[Collected data]
• • •

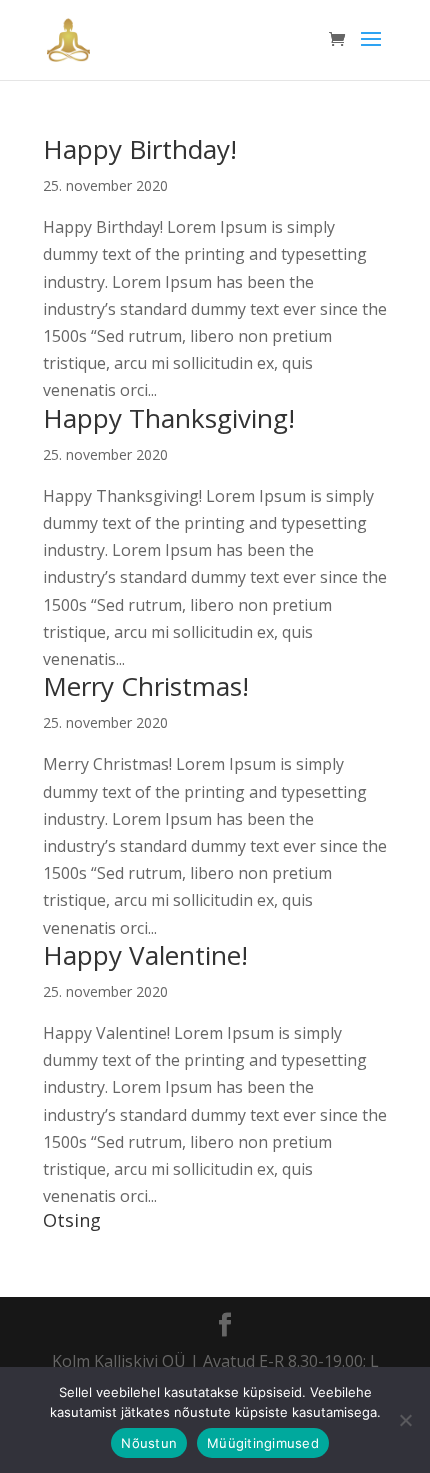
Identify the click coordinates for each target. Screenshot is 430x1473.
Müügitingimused (263, 1443)
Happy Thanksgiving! (169, 418)
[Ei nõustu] (405, 1420)
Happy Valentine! (145, 955)
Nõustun (149, 1443)
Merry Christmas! (146, 686)
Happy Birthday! (140, 149)
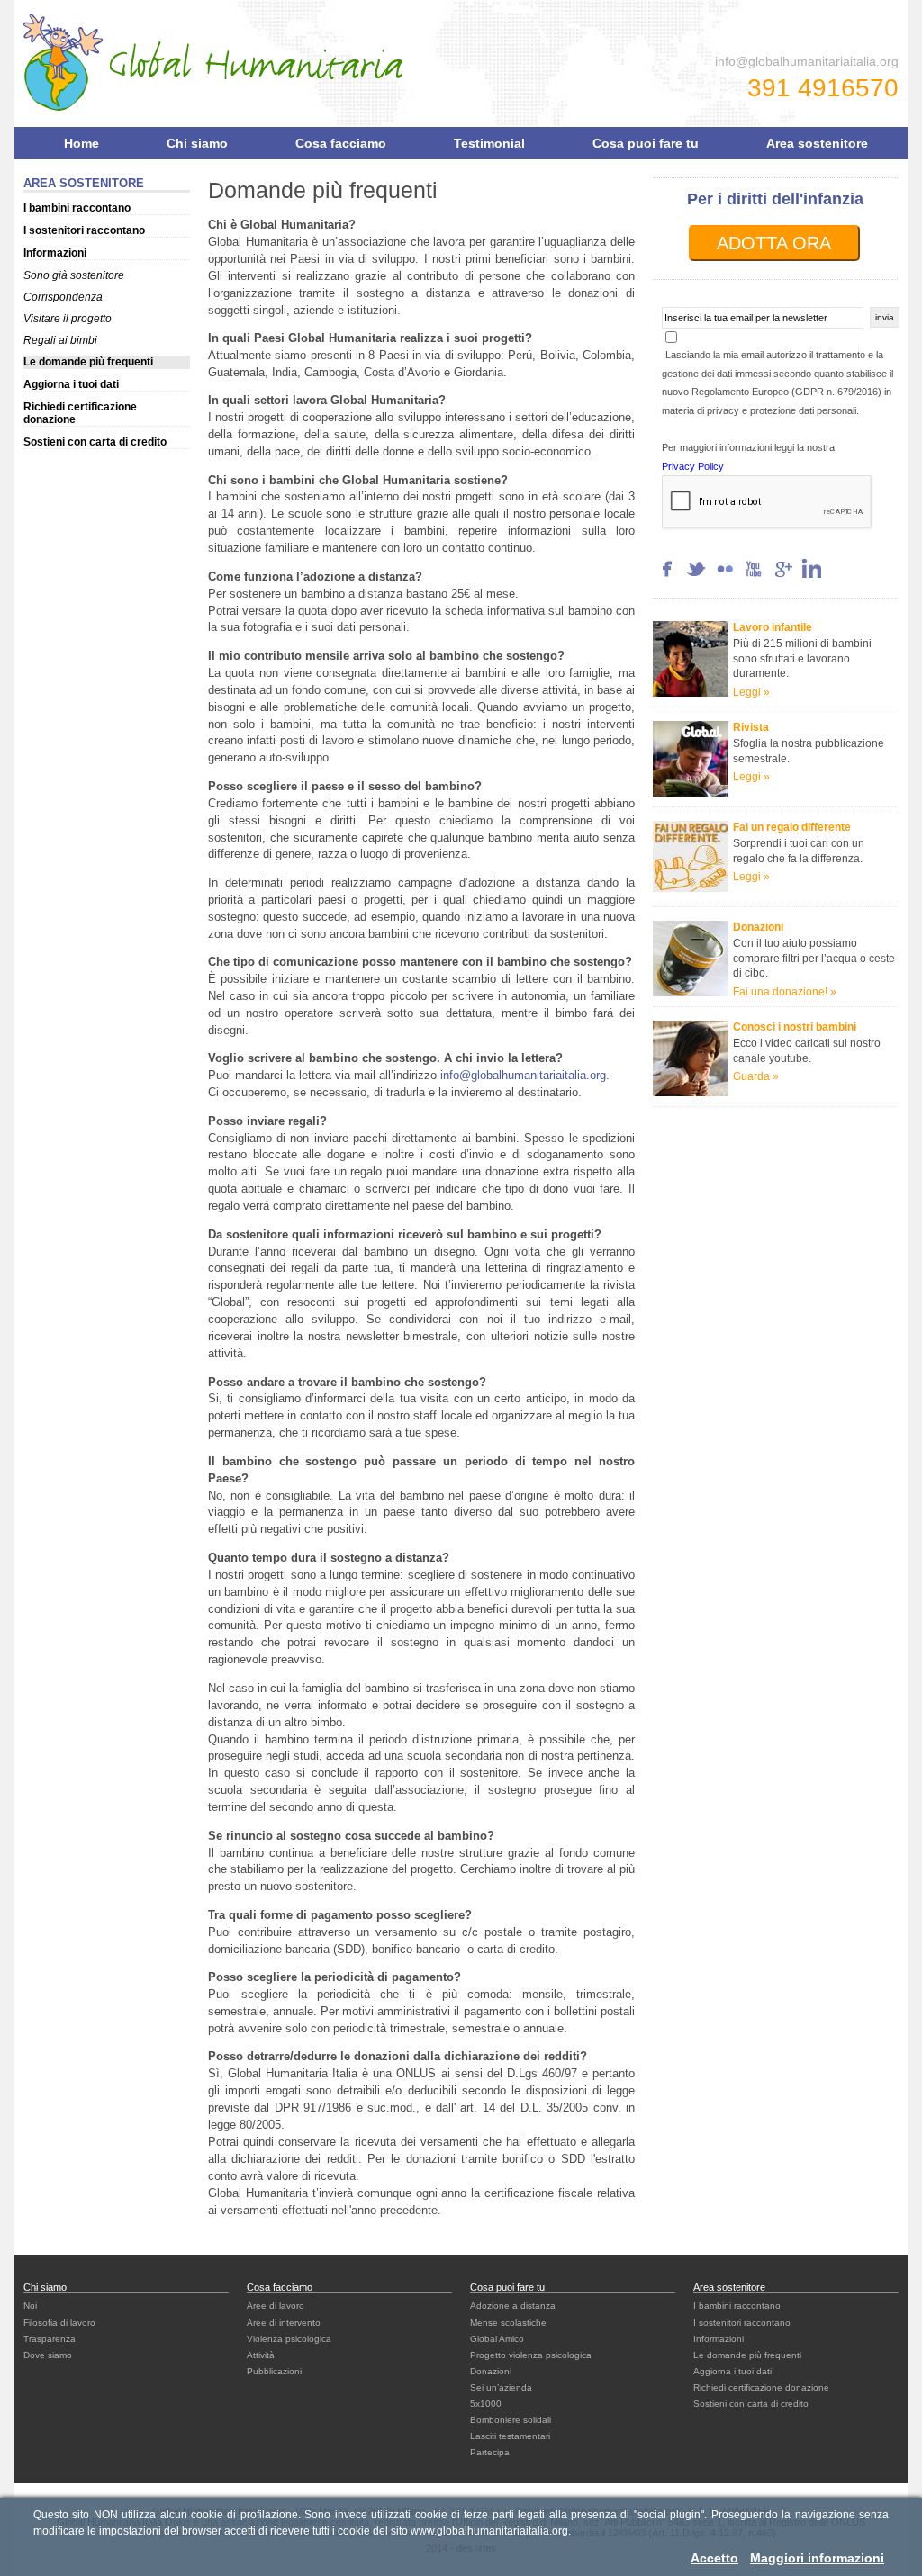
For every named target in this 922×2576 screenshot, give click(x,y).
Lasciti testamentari (510, 2436)
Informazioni (54, 253)
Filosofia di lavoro (59, 2323)
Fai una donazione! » (784, 992)
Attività (261, 2355)
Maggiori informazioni (817, 2558)
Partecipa (490, 2452)
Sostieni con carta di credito (95, 442)
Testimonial (489, 143)
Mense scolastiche (508, 2323)
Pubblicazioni (274, 2371)
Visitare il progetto (67, 318)
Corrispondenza (63, 297)
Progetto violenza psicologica (531, 2355)
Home (81, 143)
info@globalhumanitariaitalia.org (807, 61)
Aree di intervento (284, 2323)
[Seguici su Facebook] (667, 579)
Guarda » (756, 1076)
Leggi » (751, 692)
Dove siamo (47, 2355)
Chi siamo (197, 143)
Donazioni (490, 2371)
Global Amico (497, 2339)
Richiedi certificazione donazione (761, 2387)
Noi (30, 2305)
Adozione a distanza (513, 2305)
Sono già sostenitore (73, 275)
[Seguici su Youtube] (753, 579)
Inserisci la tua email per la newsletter (745, 317)
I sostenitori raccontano (84, 230)
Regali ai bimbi (60, 340)
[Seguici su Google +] (782, 579)
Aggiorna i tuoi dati (71, 384)
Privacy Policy (693, 466)
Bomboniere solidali (510, 2420)
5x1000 (486, 2404)
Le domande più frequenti (88, 362)
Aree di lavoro (275, 2305)
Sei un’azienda (501, 2387)
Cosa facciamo (340, 143)
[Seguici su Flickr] (724, 579)
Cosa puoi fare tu (645, 143)
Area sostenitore (817, 143)
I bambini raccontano (77, 208)
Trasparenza (49, 2339)
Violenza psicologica (289, 2339)
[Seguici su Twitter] (696, 579)
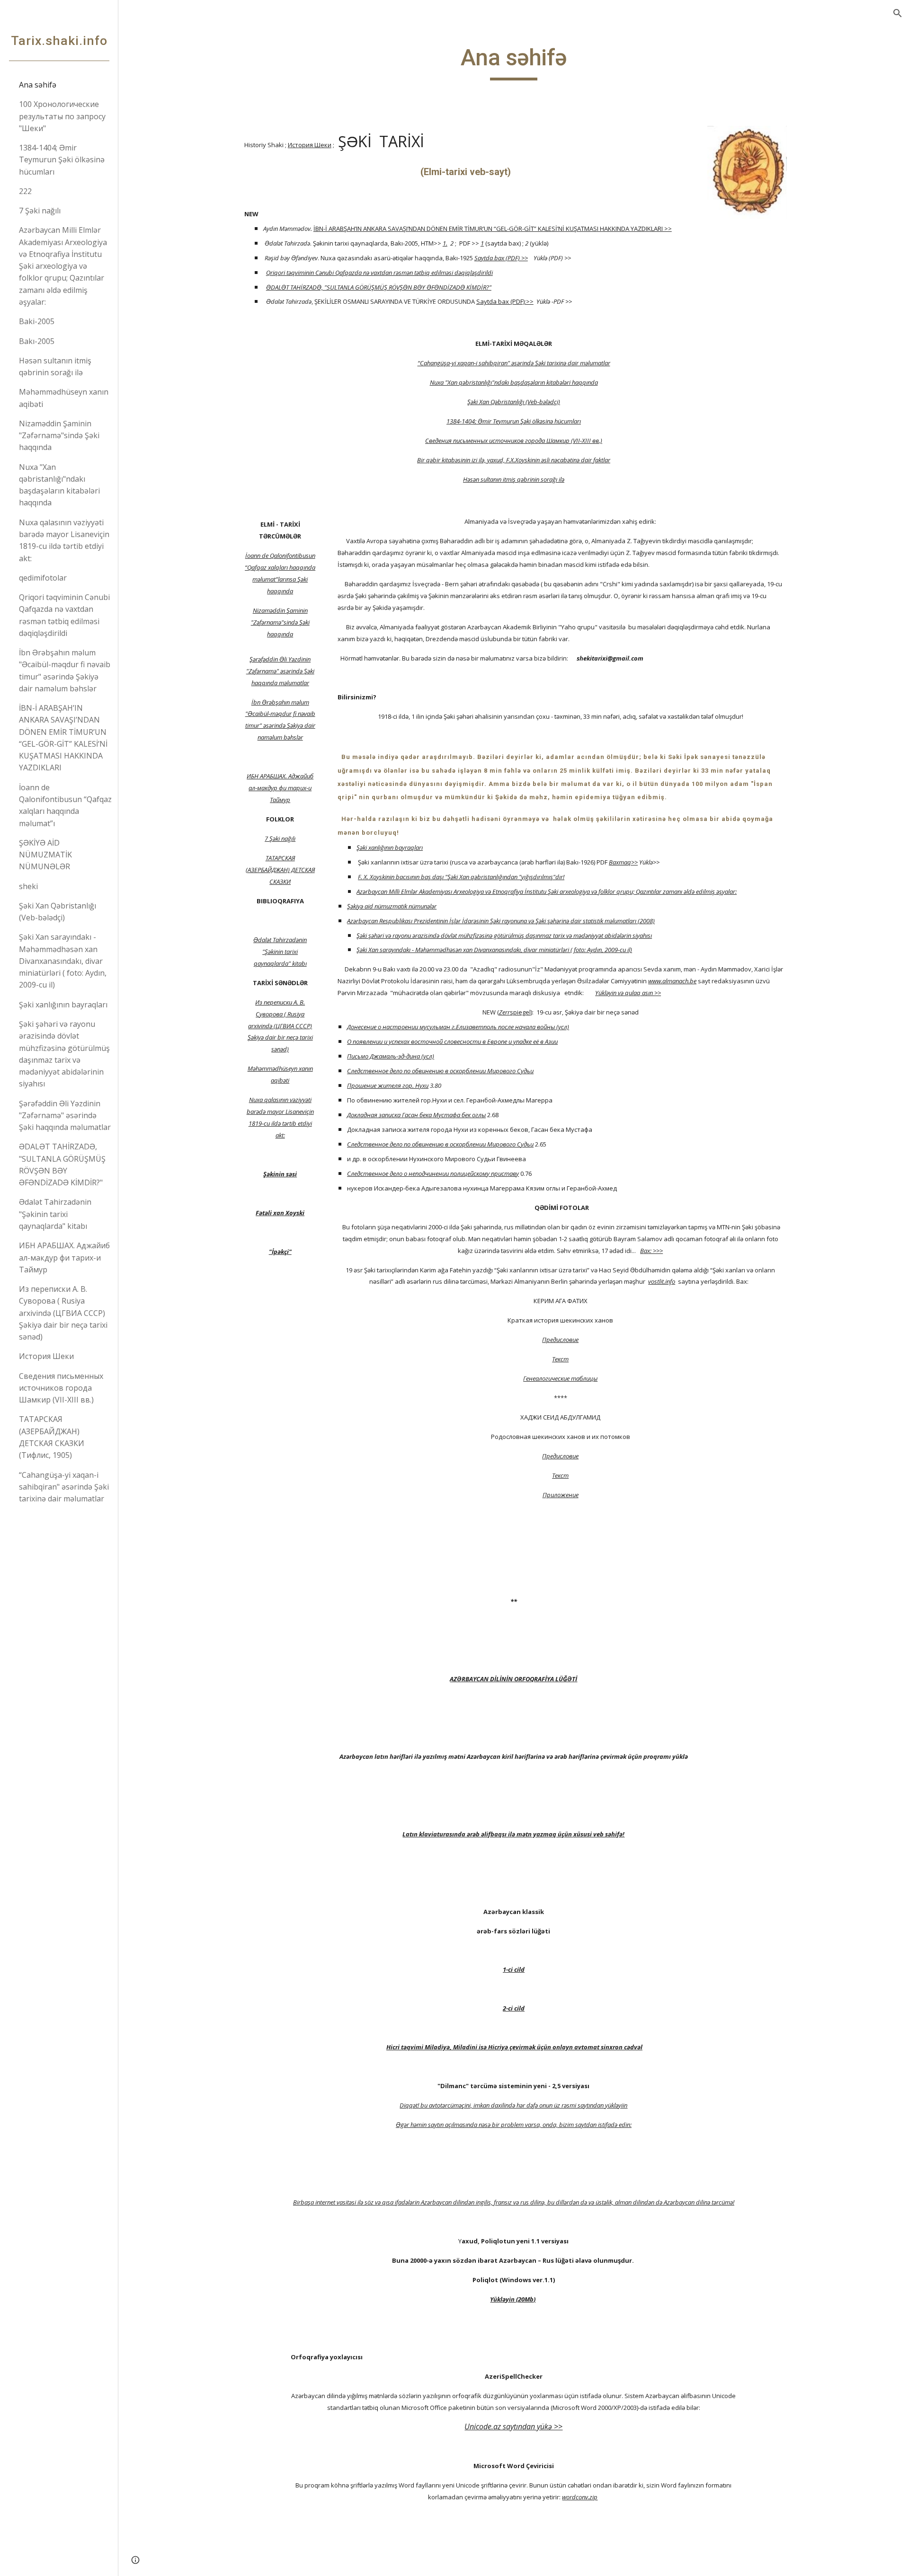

• • •

**WHAT IS EXPECTED:**
Set down all the data again exactly as above, pictures excluded.

**WRITTEN ANSWER:**
Identify the click coordinates for each target. Screenshot is 430x1473.
Müügitingimused (263, 1443)
Happy Thanksgiving! (169, 418)
[Ei nõustu] (405, 1420)
Happy Valentine! (145, 955)
Nõustun (149, 1443)
Merry Christmas! (146, 686)
Happy Birthday! (140, 149)
For every named target in this 922×2576 screenshot, give click(x,y).
Lasciti testamentari (510, 2436)
Informazioni (54, 253)
Filosofia di lavoro (59, 2323)
Fai una donazione! » (784, 992)
Attività (261, 2355)
Maggiori informazioni (817, 2558)
Partecipa (490, 2452)
Sostieni con carta di credito (95, 442)
Testimonial (489, 143)
Mense scolastiche (508, 2323)
Pubblicazioni (274, 2371)
Visitare il progetto (67, 318)
Corrispondenza (63, 297)
Progetto violenza psicologica (531, 2355)
Home (81, 143)
info@globalhumanitariaitalia.org (807, 61)
Aree di intervento (284, 2323)
[Seguici su Facebook] (667, 579)
Guarda » (756, 1076)
Leggi » (751, 692)
Dove siamo (47, 2355)
Chi siamo (197, 143)
Donazioni (490, 2371)
Global Amico (497, 2339)
Richiedi certificazione donazione (761, 2387)
Noi (30, 2305)
Adozione a distanza (513, 2305)
Sono già sostenitore (73, 275)
[Seguici su Youtube] (753, 579)
Inserisci la tua email per la newsletter (745, 317)
I sostenitori raccontano (84, 230)
Regali ai bimbi (60, 340)
[Seguici su Google +] (782, 579)
Aggiorna i tuoi dati (71, 384)
Privacy Policy (693, 466)
Bomboniere solidali (510, 2420)
5x1000 (486, 2404)
Le domande più frequenti (88, 362)
Aree di lavoro (275, 2305)
Sei un’azienda (501, 2387)
Cosa facciamo (340, 143)
[Seguici su Flickr] (724, 579)
Cosa puoi fare tu (645, 143)
Area sostenitore (817, 143)
I bambini raccontano (77, 208)
Trasparenza (49, 2339)
Violenza psicologica (289, 2339)
[Seguici su Twitter] (696, 579)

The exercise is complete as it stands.